The first Sunday was a dreadful day. No work, no freedom to move. Just stuck in the cell all day apart from the exercise periods, and the “morning service” in the prison chapel. The hypocrisy I found to be sickening. The Anglican minister made it his business to show that he was “above” all of us, the scum of the earth. During the following week I asked to “go on Guv’nors“, as they said, and requested permission to refrain from attending the Sunday service. He agreed, saying that I should have to stand to attention outside his office for the hour. When the day came, one of the screws (newly arrived from Dartmoor) gave me a bucket of water and told me to scrub the quarry-tiled floor while he goaded me continually for not working fast enough. But I reckoned it was better than the service!
One day I happened to turn to the Song of Solomon, which I had never before read. My first reading caused some confusion. I couldn’t make out who was speaking, or what the theme was about. But on examining the marginal notes, I found that in the Hebrew the pronouns had a gender form, and this enabled me to get to grips with the tale. Gradually, the theme of the story emerged and I found it to be a beautiful love story, and I remember saying to myself that on leaving the prison, one of the first things I would do is write a new version of the story so that everyone could understand it.
Eventually the day arrived for my release. It was a very strange feeling stepping out into the normal world again, and hearing the large iron door slam shut behind me. I had learned many lessons “inside” and the experience had helped me to grow up. Rubbing shoulders with men of all sorts, on many different charges, had taught me about aspects of life which I would probably never meet with again.
Within a short time I worked on the story, examining every word, and looking up names and places in dictionaries to get the full flavour of the tale. Eventually it was privately published as one of a series of papers entitled “The Wellspring.” (This pre-dated the more recent series by that name.) Although this will now be the third edition of the Song, I always look back with memories of those days in Brixton Prison. They were good days for me, with much time to read the Bible, and I thank God for the whole experience. It was exactly two years for the whole procedure, from the time I left College to the time I was released from prison. It seemed as though the authorities were determined to mess people about for two years if they never spent them doing military service.

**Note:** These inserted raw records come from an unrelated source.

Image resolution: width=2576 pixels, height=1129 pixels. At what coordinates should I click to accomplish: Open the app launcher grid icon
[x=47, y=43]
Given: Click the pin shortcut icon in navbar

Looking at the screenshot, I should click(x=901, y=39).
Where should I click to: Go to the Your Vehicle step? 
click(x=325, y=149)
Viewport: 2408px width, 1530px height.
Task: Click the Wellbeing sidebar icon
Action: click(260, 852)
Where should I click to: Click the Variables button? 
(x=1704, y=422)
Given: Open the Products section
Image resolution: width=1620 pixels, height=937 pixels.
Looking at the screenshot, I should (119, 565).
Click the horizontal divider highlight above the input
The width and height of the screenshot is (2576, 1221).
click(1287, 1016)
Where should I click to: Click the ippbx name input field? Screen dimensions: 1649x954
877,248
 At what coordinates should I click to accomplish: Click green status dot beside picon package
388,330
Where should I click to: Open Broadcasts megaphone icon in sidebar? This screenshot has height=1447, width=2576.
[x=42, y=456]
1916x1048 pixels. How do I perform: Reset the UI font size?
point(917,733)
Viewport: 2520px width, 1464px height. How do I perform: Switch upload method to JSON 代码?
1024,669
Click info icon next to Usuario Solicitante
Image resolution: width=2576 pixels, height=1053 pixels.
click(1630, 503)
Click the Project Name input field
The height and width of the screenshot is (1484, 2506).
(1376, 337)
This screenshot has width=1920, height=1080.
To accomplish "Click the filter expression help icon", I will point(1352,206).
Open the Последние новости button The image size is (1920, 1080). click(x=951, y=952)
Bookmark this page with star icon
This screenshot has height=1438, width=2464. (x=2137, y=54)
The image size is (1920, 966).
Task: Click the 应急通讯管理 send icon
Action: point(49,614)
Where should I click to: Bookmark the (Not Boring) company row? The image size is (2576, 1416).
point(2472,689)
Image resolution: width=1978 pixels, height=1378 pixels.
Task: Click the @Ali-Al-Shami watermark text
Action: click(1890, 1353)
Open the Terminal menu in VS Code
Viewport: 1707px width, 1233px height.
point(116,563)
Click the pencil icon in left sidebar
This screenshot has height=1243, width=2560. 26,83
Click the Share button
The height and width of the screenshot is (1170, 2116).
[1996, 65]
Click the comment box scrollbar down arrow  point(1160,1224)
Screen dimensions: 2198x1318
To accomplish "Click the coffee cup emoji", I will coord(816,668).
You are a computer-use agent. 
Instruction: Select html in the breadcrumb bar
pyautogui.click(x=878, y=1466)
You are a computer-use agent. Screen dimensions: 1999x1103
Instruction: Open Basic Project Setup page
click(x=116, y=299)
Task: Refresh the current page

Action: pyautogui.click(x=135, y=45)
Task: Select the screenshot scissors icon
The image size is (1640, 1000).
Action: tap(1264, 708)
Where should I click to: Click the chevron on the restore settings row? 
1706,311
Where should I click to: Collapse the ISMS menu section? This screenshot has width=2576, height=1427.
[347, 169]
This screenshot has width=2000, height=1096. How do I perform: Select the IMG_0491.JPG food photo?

My role as a pacifist in those days was probably not based on a great deal of prior reflection and examination. I reacted rather impulsively and made a quick decision, thinking that I could spend the two years doing farming work, or something similar (which they sometimes allowed), but the Lord saw fit to organise my pathway otherwise. In later years I often mused over that decision, wondering whether in the light of my further development I would again take that stand. Even now, I find it difficult to decide whether it is right or wrong for Christians to be involved in military service. But it is a very personal matter, and each individual has to decide if and when the necessity arises. And with that, I shall conclude this little tale, and get on with the theme of the book.